In every run, the test ran to the length cap. The SE stopping criterion was never met, meaning no simulation terminated early on account of precision.

test_lengths = (
  simulation_results
  .groupby(["respondent_id", "test_length"])["test_length"]
  .agg(count="count")
  .reset_index()
)

early_termination_count = sum(test_lengths.apply(lambda x: 1 if x["test_length"] != x["count"] else 0, axis=1))

print(f"There were {early_termination_count} instances of the simulation terminating early on account of the standard error meeting the stopping criteria.")

There were 0 instances of the simulation terminating early on account of the standard error meeting the stopping criteria.

We explore uncertainty in the final ability estimates by plotting SE against true ability level, faceted by test length.

final_estimate = simulation_results.groupby(["test_length", "respondent_id"]).tail(1)
(
  ggplot(final_estimate, aes("true_ability_level", "standard_error")) +
  geom_jitter(alpha=.4) +
  facet_wrap("~test_length") +
  theme_538() +
  labs(
    x = "True Ability Level",
    y = "Standard Error (SE)"
)
)

SE reduces with increasing test length, as expected. More items means more information per respondent. Diminishing returns set in around 17 items, with little meaningful reduction beyond that point.

The more interesting pattern is the persistent U-shape across all facets. SE is lowest for respondents in the middle of the ability range and elevated at both extremes, and this shape barely changes with test length. Additional items are doing most of their work in the centre; they’re contributing relatively little at the tails. Given that this scale is designed to capture limitations in daily activity and social participation, the difficulty range should ideally extend further into severe impairment.

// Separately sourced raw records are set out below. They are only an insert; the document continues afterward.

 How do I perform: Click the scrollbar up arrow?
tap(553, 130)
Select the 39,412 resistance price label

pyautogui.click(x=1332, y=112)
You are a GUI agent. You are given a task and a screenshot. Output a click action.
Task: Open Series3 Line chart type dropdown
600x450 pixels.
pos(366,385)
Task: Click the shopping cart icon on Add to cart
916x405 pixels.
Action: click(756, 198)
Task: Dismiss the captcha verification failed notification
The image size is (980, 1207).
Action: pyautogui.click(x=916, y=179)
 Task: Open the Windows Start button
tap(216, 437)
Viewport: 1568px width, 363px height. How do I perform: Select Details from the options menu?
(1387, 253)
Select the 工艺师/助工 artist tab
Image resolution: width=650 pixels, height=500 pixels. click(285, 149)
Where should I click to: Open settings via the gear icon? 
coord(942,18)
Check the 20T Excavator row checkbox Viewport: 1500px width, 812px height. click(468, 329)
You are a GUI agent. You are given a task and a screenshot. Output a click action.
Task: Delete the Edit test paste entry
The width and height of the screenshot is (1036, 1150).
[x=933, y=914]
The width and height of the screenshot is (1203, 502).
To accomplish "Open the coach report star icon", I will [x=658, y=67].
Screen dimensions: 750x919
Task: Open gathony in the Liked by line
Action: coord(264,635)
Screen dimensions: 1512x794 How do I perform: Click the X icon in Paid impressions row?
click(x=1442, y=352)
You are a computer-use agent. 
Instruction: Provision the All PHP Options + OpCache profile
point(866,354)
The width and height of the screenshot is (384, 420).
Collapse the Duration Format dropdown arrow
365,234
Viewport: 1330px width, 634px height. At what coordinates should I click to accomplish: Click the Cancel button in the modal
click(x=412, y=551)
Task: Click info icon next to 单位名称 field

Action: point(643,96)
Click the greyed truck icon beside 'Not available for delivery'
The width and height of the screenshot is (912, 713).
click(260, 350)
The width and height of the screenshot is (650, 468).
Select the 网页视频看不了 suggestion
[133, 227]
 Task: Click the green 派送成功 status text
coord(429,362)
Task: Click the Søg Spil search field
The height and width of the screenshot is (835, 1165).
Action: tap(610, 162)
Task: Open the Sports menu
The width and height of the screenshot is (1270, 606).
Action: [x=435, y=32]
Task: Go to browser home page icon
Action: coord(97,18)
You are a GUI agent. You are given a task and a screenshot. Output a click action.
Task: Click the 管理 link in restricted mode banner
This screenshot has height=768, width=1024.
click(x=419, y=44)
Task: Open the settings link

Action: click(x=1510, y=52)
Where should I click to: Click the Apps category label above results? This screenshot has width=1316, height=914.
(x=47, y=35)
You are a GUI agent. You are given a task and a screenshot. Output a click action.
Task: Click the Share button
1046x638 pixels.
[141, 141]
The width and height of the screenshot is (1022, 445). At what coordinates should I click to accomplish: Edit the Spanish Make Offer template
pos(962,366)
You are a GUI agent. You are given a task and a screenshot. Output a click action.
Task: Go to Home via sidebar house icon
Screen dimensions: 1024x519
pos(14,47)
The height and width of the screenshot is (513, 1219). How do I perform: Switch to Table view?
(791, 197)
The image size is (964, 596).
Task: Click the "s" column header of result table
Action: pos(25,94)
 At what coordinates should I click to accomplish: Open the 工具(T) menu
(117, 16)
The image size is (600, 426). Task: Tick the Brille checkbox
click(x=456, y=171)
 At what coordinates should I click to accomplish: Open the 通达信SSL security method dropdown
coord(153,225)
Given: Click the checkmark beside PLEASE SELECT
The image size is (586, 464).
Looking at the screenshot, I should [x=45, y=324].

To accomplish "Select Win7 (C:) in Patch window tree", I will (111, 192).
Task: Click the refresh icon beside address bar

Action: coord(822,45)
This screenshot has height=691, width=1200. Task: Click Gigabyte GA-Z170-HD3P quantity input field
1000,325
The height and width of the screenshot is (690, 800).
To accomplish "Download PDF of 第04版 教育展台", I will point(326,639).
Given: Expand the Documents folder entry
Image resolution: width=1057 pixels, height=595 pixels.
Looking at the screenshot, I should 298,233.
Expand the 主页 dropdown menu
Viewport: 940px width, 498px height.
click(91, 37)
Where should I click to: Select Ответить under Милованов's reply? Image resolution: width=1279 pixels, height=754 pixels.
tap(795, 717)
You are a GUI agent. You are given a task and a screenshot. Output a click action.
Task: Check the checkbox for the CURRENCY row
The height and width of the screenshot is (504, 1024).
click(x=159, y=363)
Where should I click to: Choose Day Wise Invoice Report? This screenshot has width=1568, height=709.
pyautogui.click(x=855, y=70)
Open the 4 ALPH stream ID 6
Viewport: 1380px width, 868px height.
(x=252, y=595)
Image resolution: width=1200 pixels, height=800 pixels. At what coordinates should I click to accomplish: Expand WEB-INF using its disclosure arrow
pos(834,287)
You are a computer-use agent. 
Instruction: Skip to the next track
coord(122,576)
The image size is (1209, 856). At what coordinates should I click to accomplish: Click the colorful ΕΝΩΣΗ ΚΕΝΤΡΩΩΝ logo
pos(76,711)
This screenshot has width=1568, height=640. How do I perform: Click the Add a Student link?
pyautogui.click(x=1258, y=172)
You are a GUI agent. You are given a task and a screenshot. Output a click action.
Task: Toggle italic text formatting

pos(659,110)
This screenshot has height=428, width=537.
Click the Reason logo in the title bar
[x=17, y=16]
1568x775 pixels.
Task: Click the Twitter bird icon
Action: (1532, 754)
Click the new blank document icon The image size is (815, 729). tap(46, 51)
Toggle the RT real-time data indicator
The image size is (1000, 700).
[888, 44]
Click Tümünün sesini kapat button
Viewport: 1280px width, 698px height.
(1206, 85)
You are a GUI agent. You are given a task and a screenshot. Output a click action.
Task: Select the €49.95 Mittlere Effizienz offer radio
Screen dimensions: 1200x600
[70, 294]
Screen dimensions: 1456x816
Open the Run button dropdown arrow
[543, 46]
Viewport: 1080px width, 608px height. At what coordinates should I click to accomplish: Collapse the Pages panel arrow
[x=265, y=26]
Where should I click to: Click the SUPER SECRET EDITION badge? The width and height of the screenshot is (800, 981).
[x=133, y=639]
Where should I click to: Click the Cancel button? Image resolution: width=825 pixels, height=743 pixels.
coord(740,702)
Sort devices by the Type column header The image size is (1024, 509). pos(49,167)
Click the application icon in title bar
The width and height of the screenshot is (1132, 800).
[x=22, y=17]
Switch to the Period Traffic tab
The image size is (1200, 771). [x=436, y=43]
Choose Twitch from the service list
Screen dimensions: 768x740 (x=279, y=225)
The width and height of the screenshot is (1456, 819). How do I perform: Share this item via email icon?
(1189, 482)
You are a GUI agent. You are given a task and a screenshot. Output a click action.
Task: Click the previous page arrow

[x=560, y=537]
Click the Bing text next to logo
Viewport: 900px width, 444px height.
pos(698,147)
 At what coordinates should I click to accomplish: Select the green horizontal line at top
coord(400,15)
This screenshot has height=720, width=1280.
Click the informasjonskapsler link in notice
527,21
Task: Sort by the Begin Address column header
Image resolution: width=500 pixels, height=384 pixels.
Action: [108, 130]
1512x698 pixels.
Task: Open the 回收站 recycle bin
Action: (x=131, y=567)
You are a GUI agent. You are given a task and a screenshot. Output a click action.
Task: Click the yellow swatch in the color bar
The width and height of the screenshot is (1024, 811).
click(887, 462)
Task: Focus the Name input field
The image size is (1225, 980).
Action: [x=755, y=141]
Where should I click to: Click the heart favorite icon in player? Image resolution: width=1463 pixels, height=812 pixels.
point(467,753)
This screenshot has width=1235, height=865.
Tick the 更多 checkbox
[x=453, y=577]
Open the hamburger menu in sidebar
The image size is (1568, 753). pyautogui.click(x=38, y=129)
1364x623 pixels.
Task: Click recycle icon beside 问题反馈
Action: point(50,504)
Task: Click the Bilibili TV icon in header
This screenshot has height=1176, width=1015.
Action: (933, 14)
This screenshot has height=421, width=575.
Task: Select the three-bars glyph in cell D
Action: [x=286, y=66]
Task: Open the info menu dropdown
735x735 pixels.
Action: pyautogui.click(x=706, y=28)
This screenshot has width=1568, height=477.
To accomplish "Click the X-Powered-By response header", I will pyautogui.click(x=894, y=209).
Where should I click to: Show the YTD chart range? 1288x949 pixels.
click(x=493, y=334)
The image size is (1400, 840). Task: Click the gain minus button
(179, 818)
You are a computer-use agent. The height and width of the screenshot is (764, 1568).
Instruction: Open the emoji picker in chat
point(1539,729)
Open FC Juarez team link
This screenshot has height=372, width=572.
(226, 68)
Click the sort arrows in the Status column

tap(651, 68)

The ceiling effects noted by Pelouto et al. are visible here in measurement terms, the items simply don’t target that region well enough for the adaptive algorithm to reduce uncertainty there, regardless of how many items are administered.

The adaptivetesting package offers a straightforward route to polytomous CAT simulation, and the GPCM implementation works well once the model parameter bug is patched. The I-RODS item bank illustrates a common practical constraint, a pool developed for fixed-length administration doesn’t automatically translate to an effective adaptive one. The SE stopping criterion going unmet across all runs, and the persistent elevation at the ability extremes, both reflect a bank that wasn’t designed with adaptive targeting in mind.

As for the scale, whether that means augmenting the existing pool or building one from scratch is a question for another post.